Sejak awal awal, harga minyak mentah acuan global telah mendapatkan dorongan dari kebijakan pemangkasan produksi yang dilakukan oleh Organisasi Negara Pengekspor Minyak (OPEC) dan sekutunya, termasuk Rusia. Kelompok yang juga dikenal dengan OPEC+ itu pekan lalu sepakat untuk memperpanjang kebijakan pemangkasan produksi hingga Maret 2020 demi mendorong harga. Sedianya, kebijakan yang berlangsung sejak awal tahun itu berakhir pada Juni 2019 lalu. Selanjutnya, harga minyak juga mendapatkan dorongan dari memanasnya tensi di Timur Tengah terkait program nuklir Iran dan serangan kapal tanker minyak di kawasan Teluk. Tensi geopolitik yang sedang berlangsung antara Amerika Serikat (AS) dan Iran terus menambah dukungan (terhadap harga) yang belum terhitung besarannya.

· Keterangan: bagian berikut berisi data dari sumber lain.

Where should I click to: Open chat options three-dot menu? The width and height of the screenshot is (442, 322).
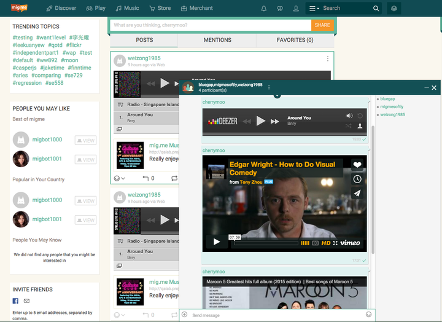coord(269,87)
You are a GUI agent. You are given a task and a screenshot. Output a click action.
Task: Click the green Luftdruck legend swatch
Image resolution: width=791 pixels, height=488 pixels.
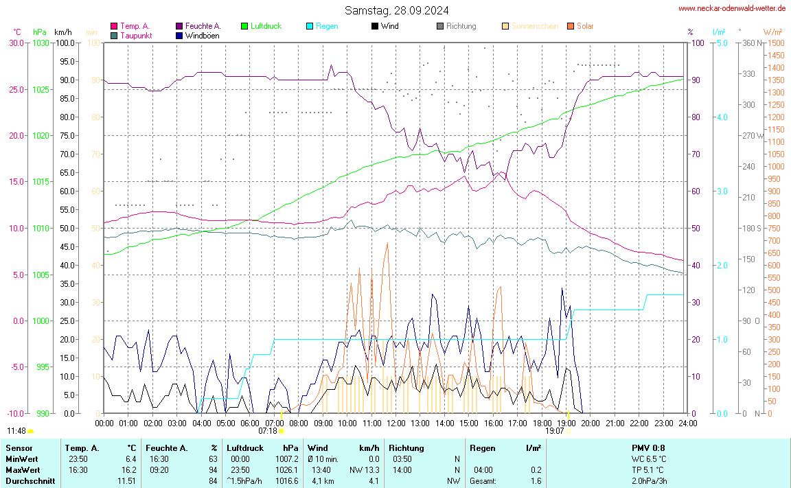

Pada Selasa (9/7) lalu, salah satu jenderal AS mengungkapkan AS ingin mendapat sekutu atau koalisi militer dalam dua pekan ke depan. Koalisi itu akan menjaga perairan strategis dari Iran dan Yaman. Sebelumnya, AS telah menuding Iran maupun sekutu Iran atas serangan yang terjadi di kawasan Teluk.